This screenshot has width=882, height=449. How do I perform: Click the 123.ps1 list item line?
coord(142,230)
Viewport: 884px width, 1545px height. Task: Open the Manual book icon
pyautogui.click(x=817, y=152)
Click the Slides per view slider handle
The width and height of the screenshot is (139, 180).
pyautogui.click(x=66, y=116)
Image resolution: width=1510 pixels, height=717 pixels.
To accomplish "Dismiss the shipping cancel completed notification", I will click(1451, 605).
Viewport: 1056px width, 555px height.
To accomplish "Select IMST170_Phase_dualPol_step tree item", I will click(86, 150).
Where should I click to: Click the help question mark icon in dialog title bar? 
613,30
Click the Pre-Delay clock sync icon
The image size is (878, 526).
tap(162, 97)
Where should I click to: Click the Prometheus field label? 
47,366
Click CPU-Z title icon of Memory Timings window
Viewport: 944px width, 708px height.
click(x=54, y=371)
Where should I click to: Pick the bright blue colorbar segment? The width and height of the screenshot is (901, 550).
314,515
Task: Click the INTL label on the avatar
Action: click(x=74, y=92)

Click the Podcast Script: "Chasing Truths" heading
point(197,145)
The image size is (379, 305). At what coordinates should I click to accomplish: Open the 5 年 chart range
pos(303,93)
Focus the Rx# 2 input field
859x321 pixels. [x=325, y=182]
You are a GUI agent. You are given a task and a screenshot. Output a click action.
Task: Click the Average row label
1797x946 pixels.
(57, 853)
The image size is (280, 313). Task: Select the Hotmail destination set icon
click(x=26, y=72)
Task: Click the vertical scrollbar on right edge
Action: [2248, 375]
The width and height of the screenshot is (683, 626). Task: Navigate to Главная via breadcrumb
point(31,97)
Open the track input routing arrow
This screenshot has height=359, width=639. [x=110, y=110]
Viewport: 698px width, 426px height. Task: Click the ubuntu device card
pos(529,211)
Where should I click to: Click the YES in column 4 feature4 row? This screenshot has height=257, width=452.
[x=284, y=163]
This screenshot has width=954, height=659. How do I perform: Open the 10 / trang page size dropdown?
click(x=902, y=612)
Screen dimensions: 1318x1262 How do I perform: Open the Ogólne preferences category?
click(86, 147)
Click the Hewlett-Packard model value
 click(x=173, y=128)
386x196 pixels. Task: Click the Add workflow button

________________

Reproduce every one of the lines above, replacing each "How do I perform" with "How can I do" and keeping everything else the same.

ANSWER IN FULL.
This screenshot has width=882, height=449. How can I do: Click the 123.ps1 list item line?
coord(142,230)
Viewport: 884px width, 1545px height. Task: Open the Manual book icon
pyautogui.click(x=817, y=152)
Click the Slides per view slider handle
The width and height of the screenshot is (139, 180).
pyautogui.click(x=66, y=116)
Image resolution: width=1510 pixels, height=717 pixels.
To accomplish "Dismiss the shipping cancel completed notification", I will click(1451, 605).
Viewport: 1056px width, 555px height.
To accomplish "Select IMST170_Phase_dualPol_step tree item", I will click(86, 150).
Where should I click to: Click the help question mark icon in dialog title bar? 
613,30
Click the Pre-Delay clock sync icon
The image size is (878, 526).
tap(162, 97)
Where should I click to: Click the Prometheus field label? 
47,366
Click CPU-Z title icon of Memory Timings window
Viewport: 944px width, 708px height.
click(x=54, y=371)
Where should I click to: Pick the bright blue colorbar segment? The width and height of the screenshot is (901, 550).
314,515
Task: Click the INTL label on the avatar
Action: click(x=74, y=92)

Click the Podcast Script: "Chasing Truths" heading
point(197,145)
The image size is (379, 305). At what coordinates should I click to accomplish: Open the 5 年 chart range
pos(303,93)
Focus the Rx# 2 input field
859x321 pixels. [x=325, y=182]
You are a GUI agent. You are given a task and a screenshot. Output a click action.
Task: Click the Average row label
1797x946 pixels.
(57, 853)
The image size is (280, 313). Task: Select the Hotmail destination set icon
click(x=26, y=72)
Task: Click the vertical scrollbar on right edge
Action: [2248, 375]
The width and height of the screenshot is (683, 626). Task: Navigate to Главная via breadcrumb
point(31,97)
Open the track input routing arrow
This screenshot has height=359, width=639. [x=110, y=110]
Viewport: 698px width, 426px height. Task: Click the ubuntu device card
pos(529,211)
Where should I click to: Click the YES in column 4 feature4 row? This screenshot has height=257, width=452.
[x=284, y=163]
This screenshot has width=954, height=659. How can I do: Open the 10 / trang page size dropdown?
click(x=902, y=612)
Screen dimensions: 1318x1262 How can I do: Open the Ogólne preferences category?
click(86, 147)
Click the Hewlett-Packard model value
 click(x=173, y=128)
386x196 pixels. Task: Click the Add workflow button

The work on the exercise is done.